▸ Activity
Where the word "accomplish" shows up in the entries below, please copy the whole line.

▸ Records for this exercise
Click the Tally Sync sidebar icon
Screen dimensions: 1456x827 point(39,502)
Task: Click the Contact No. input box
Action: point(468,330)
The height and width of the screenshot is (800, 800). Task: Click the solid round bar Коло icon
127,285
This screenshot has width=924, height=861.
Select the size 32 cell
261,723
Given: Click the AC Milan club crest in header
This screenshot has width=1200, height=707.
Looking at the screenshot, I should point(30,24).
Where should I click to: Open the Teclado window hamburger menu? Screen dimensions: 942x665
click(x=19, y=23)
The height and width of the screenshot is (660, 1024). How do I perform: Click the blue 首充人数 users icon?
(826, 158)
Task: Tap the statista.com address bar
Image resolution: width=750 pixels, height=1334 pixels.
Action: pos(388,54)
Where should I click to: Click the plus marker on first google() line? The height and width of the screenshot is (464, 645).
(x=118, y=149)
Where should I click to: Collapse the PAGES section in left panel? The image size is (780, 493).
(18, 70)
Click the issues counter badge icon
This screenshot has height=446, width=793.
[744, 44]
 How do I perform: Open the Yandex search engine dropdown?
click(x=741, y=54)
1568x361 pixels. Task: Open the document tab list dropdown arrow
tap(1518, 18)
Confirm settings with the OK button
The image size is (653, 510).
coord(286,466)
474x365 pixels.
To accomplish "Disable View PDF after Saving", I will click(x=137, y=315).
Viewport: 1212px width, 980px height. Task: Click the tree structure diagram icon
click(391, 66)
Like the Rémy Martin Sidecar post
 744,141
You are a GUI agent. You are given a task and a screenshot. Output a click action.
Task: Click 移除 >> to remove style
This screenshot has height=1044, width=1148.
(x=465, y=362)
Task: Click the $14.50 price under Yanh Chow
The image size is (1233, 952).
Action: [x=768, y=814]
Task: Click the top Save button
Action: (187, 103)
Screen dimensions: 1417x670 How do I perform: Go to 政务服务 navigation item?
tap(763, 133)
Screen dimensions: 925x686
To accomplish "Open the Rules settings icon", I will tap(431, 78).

▸ Exercise answer
To accomplish "Disable View PDF after Saving", I will click(x=137, y=315).
To accomplish "Open the Rules settings icon", I will tap(431, 78).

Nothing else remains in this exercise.